Before the island was later settled by the Austronesian people, who are the progenitors of contemporary indigenous communities, Hung claimed that this ancient hunter-gatherer population had lived on Taiwan for centuries and even tens of thousands of years.

 

The widely used scientific and historical name for this ethnic group is "Negritos," which directly translates from Spanish as "small-black."

 

It is thought that negritos are decedents of the "First Sundaland People." They represent a crucial population for scholars looking into the "Out of Africa" theory because it is thought that their ancestors moved from Africa through South Asia and subsequently East Asia.

 

The researchers determined that the skulls discovered in Taiwan's Xiaoma cave are comparable to those of other Negritos, and by analyzing the femur bone, they calculated that the skeletons were roughly 139 cm (just under 4'6") tall.

 

According to Hung, Taiwan's oldest known settlers landed roughly 30,000 years ago, when a long-gone land bridge connected the island to what is now mainland China. But after being cut off by the water around 10,000 years ago, the land bridge vanished.

 

"Ancient archaeological layers have revealed that hunter-gatherers had been residing in this region for at least 30,000 years at multiple cave sites in eastern Taiwan. As a result, albeit at a considerably later date than the Xiaoma discoveries, they nonetheless represented members of the same ancient hunter-gatherer population "said Hung.

 

Taiwan's earlier histories often have a significant pause between 15,000 and 7,000 years ago. The Negrito skulls date back to 6,000 years, whereas considerable numbers of Austronesian inhabitants arrived on the island about 5,000 years ago.

 

This considerable time difference prompts interesting queries. Were the Negrito cave dwellers descended from the earliest 30,000 years ago humans? Or did this tribe arrive in Taiwan earlier than other ethnic groups? There is currently no evidence that can definitively respond to those queries.

 

Hung asserted that the Negritos and the earliest Austronesian groups who arrived in Taiwan around 5,000 years ago probably interbred.

 

We do not yet know the specifics of these interactions, but at least some overlap and contact very likely took place, she told the South China Morning Post.

 

It's interesting to learn about the Taiwanese Negrito people's legend. The Austronesians were one of the ethnic groupings, and around half of them saw the Negritos as their foes, while the other half saw them as either allies, neutrals, or ancestors. The Saisiyats, a particular ethnic group, had a remarkably complex connection with the Negritos.
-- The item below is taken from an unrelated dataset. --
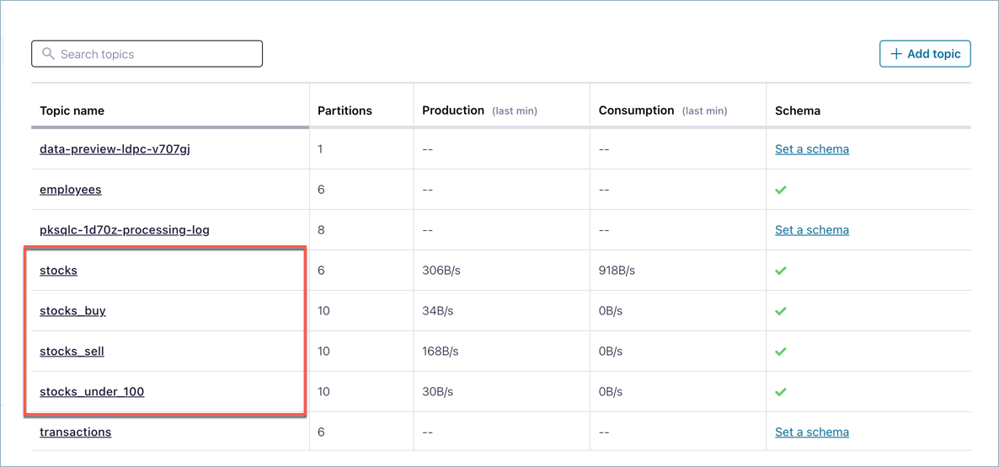Sort by Production column header
The image size is (999, 467).
pos(453,110)
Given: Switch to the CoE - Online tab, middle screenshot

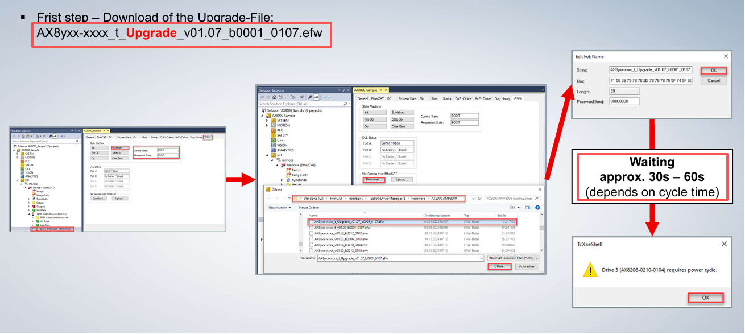Looking at the screenshot, I should pos(463,98).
The Saisiyats, of which there is still a small group in Taiwan, have a custom known as "Pas-ta'ai," which is a ceremonial to "honor the Short People."

 

Legend has it that the "dwarf-sized Ta'ai people" and the ancient Saisiyats were neighbors, and the Ta'ai taught the Saisiyats the fundamentals of medicine, singing, dancing, and other cultural customs.

 

However, according to mythology, the Saisiyat women were tormented by the Ta'ai people, who were eventually slaughtered by the Saisiyat people of antiquity after they had had enough.

 

According to the tale, the Saisiyats afterwards went through a horrible famine, which they blamed on "vengeful pygmy spirits." The Saisiyats now perform the "Pas-ta'ai" ceremony every two years to ask for pardon for the transgressions of their ancestors.

 

According to Hung, the Negritos likely perished as a result of a conflict between their hunter-gatherer way of life and increasingly sedentary agricultural cultures. They were probably driven out of their environment over several generations and struggled to acclimate to the new way of life.

 

It was not unusual for other Negrito communities in Asia to go extinct, despite the fact that Negrito groups in Southeast Asia also became vulnerable with the emergence of widespread agriculture.